EXCERPT PROVIDED
Roy Moore as a Cultural Symptom

Wednesday, November 15, 2017

After correctly noting that the media's objections to Roy Moore, Alabama's Republican candidate for Senator, "are the weakest reasons to reject Moore's candidacy," Scott Holleran delves into those reasons -- the ideas that motivate him to act lawlessly regarding separation of religion and state. His piece is worth a full read, and ends as follows:

Hopefully, a Premature Tombstone for American Liberty. (Image via Wikipedia.)
Any serious candidate who would leave doubt as to whether he seeks to enact laws to put adults to death for having consensual sex is a monster deserving total and absolute scorn and the most emphatic denunciation from statesmen, intellectuals and every moral American. Insinuating that he thinks gays deserve to die and stating clearly and explicitly that he aims to enact a religious government disqualify Moore from political office. Whatever moral transgressions he's made in his sexual past, including his alleged assault and proclivity for sex with children, Roy Moore's election to the Senate on December 12, 2017, would mark a black day in U.S. history. If Moore wins, his election will be a victory for religious statism and another chilling step toward dictatorship.

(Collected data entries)
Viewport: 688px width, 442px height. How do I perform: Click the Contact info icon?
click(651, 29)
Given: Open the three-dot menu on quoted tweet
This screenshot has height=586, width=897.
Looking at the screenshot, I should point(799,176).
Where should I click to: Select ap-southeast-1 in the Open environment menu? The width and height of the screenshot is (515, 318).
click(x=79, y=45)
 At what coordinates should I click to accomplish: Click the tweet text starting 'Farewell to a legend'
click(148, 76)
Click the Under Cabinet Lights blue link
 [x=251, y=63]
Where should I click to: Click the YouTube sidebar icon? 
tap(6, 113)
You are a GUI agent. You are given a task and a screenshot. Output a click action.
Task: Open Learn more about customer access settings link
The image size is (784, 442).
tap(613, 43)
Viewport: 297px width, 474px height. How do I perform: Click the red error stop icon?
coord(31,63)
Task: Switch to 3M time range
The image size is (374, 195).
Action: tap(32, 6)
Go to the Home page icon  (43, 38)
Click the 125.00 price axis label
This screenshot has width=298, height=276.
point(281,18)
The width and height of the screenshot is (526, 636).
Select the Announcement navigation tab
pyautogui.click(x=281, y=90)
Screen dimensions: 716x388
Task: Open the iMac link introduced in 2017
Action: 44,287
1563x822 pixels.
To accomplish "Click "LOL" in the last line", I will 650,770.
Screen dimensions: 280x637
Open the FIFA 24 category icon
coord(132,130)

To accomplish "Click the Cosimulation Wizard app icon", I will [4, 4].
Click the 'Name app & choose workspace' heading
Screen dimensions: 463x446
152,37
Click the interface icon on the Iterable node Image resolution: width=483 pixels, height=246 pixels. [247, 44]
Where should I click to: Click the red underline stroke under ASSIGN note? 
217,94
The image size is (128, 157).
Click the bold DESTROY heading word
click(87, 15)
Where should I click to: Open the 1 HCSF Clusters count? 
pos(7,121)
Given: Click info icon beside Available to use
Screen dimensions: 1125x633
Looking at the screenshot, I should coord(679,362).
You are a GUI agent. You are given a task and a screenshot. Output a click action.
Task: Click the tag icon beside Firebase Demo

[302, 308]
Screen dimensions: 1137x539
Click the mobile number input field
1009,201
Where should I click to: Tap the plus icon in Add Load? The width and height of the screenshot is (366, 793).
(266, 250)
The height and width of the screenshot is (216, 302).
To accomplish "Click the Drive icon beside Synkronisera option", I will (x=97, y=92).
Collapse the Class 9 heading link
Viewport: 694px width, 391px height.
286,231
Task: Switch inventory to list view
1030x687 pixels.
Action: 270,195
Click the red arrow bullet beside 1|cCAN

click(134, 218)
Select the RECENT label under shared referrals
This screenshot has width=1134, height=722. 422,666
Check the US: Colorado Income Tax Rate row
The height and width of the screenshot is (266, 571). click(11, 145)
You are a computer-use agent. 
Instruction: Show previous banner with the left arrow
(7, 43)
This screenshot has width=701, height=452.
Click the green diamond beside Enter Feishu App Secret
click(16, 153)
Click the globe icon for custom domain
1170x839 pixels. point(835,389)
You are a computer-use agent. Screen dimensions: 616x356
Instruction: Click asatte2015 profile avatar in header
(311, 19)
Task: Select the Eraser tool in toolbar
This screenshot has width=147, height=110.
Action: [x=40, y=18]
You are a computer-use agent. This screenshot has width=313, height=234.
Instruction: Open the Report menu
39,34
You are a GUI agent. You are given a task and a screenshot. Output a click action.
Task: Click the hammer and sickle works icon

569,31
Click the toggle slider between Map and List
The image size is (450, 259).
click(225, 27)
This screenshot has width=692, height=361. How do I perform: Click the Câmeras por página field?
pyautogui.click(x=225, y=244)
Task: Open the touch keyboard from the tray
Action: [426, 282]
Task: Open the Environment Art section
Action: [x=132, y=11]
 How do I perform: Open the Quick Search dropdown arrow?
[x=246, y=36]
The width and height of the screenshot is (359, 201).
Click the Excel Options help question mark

DIRECTIONS
**a.** Answer these questions about the post on Roy Moore:
(i) What date appears at the top of the post?
(ii) For which office and in which state is Moore the Republican candidate?
(iii) On what date would Moore's election to the Senate take place?
**b.** Rewrite the post on Roy Moore, everything from "Wednesday, November 15, 2017" down to "(Image via Wikipedia.)", renaming "weakest" as "flimsiest".

RESULTS OF THE EXERCISE
**a.**
(i) Wednesday, November 15, 2017
(ii) Senator, in Alabama
(iii) December 12, 2017

**b.**
Wednesday, November 15, 2017

After correctly noting that the media's objections to Roy Moore, Alabama's Republican candidate for Senator, "are the flimsiest reasons to reject Moore's candidacy," Scott Holleran delves into those reasons -- the ideas that motivate him to act lawlessly regarding separation of religion and state. His piece is worth a full read, and ends as follows:

Hopefully, a Premature Tombstone for American Liberty. (Image via Wikipedia.)